Anxiety and fear both block the presence of God in our lives. Jesus said, “Do not be anxious about your life. For who among you by being anxious can add a cubit to your span of life. If you cannot do such a small thing as that, why worry about the rest?”
And remember what John wrote about fear: “There is no fear in love, but perfect love casts out fear.” And I am so aware of how in a time of economic recession fear and anxiety especially about money can get a hold on us and shut out the God of generosity and giving.
So why does a sense of entitlement close us off from God, because an exaggerated sense of entitlement prevents us from experiencing gratitude. And one of the most important openings for letting God in is giving thanks. Thank you Lord – thank you, thank you, thank you. Start the day with, “thank you,” on your lips and the rest of the day will go so much better. Let God in at the break of day, and you will be blessed. Beginning the day with “thank you,” also helps us to focus on the joy of life. God intends for us to be joyful, but it is so easy for many of us to turn to the dark side. This isn’t right, and that didn’t go the way I planned, and life is really crumby. That’s the dark side, and we so easily fall into that shadowy gloomy space, where we shut God out. Focus on the joy. Enjoy life. As Solomon said, “I know that there is nothing better for human beings than to be happy and enjoy themselves as long as they live; also that it is God’s gift to all of us that we should eat and drink and take pleasure in all of our toil.” Focus now, in the present on the simple joys God gives to us, and we will know God’s blessings – thank you, thank you, thank you.
Now as Kinneret pointed out, in order to come into God’s presence, we have to get out of our heads, and get in touch with our feelings. And I ran across a marvelous illustration this week of the importance of getting out of our heads, and getting in touch with our feelings.
Terri Shows posted on Facebook this week a new painting that represents a departure from her usual style.
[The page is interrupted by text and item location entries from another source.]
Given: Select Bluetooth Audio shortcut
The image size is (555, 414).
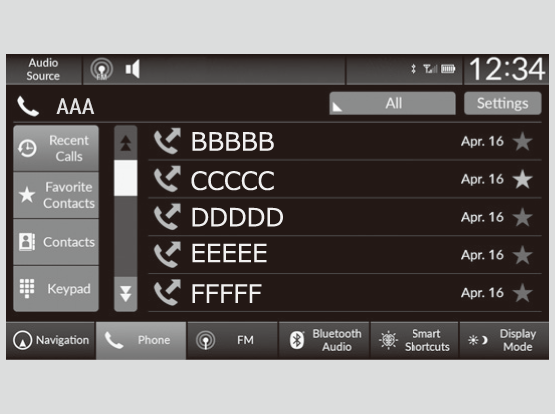Looking at the screenshot, I should coord(324,340).
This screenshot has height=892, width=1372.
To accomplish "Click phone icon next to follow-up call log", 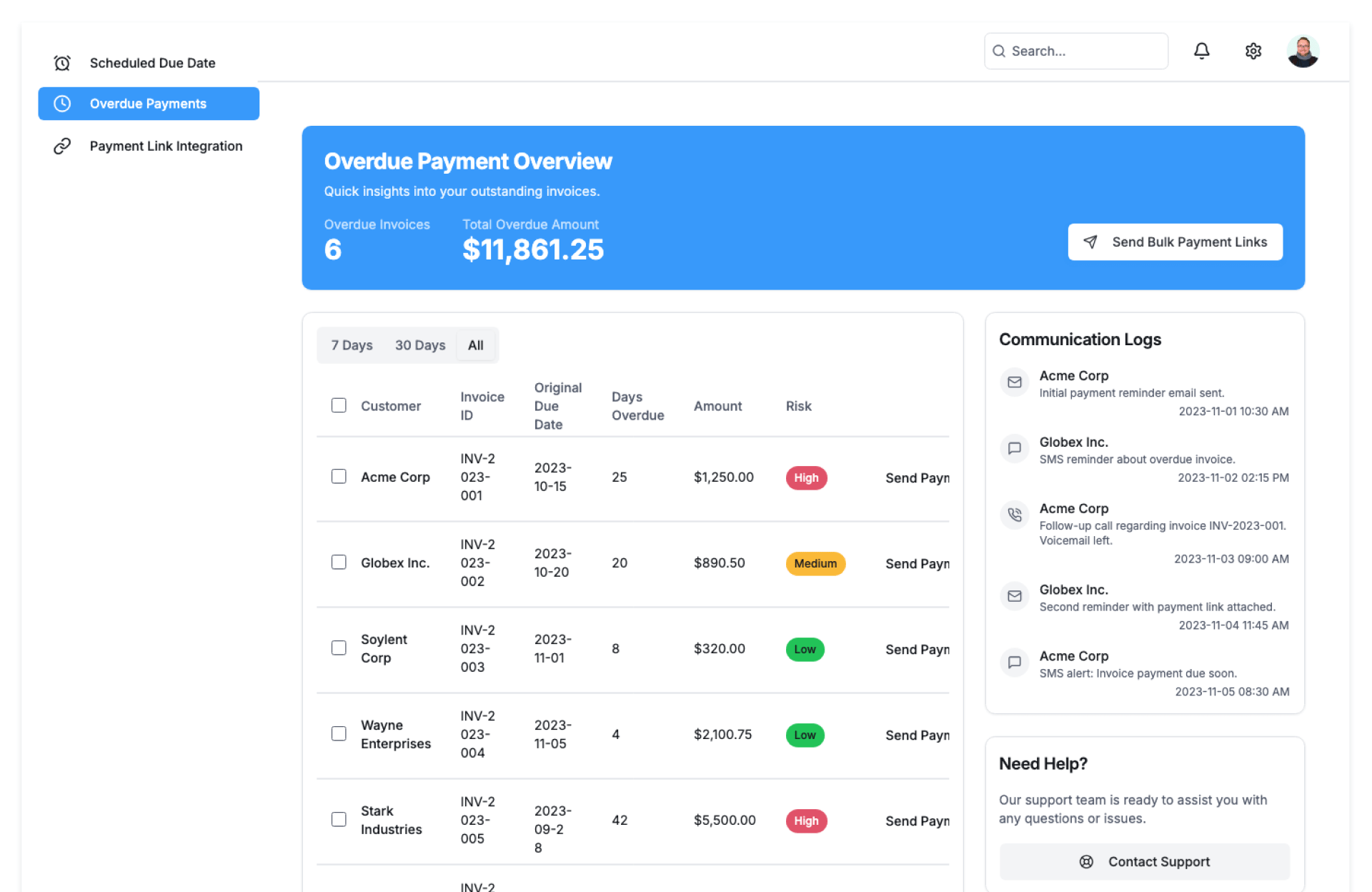I will tap(1014, 515).
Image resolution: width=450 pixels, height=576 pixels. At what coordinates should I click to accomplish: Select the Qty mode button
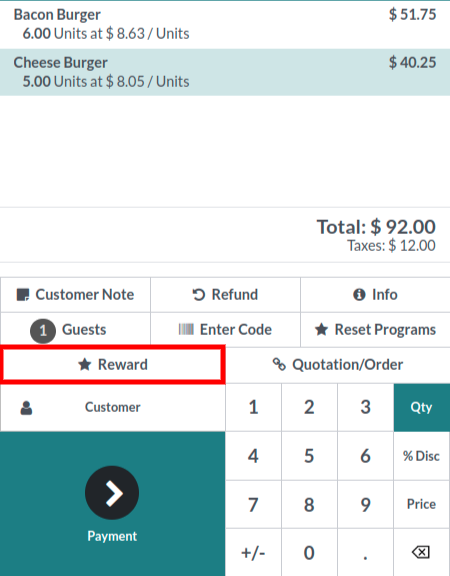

I think it is a wonderful painting, and apparently so do a lot of other people. This painting attracted responses from many, many people. In my own inept way I tried to comment on the style of the painting, and several other people joined in to note that this painting represents Terri’s unique style. And then Terri posted the following comment: Thank you all for looking so carefully and responding. This is a different direction for me, although I was experimenting with it before I left Huntsville. The surface is different and I am paying less attention to subject, more to emotion.
By getting out of our heads and getting in touch with our feelings we can unlock beautiful and wonderful creativity as we let God in. Stop for a moment and ask, how can we let God in? What creativity might we be able unlock, if we could get out of our heads and respond from our hearts? What intuitive resources might become available if we could deflate our egos enough to allow God to animate our lives? What marvelous possibilities we might discover in our life together as a congregation, if we could stop trying to manipulate and control everything going on, and instead opened ourselves to let God in through prayer. “Letting God in” is the goal of the Unbinding Your Heart program, and it is my prayer that more people in the congregation will join us in this program of prayer and faith sharing.
Focus on the joy of life. Let go of anger, anxiety, fear, ego and unforgiveness. Embrace thanksgiving and blessing, and get out of our heads, so God might touch our hearts. Ask, seek, knock, for God is wherever we let God in.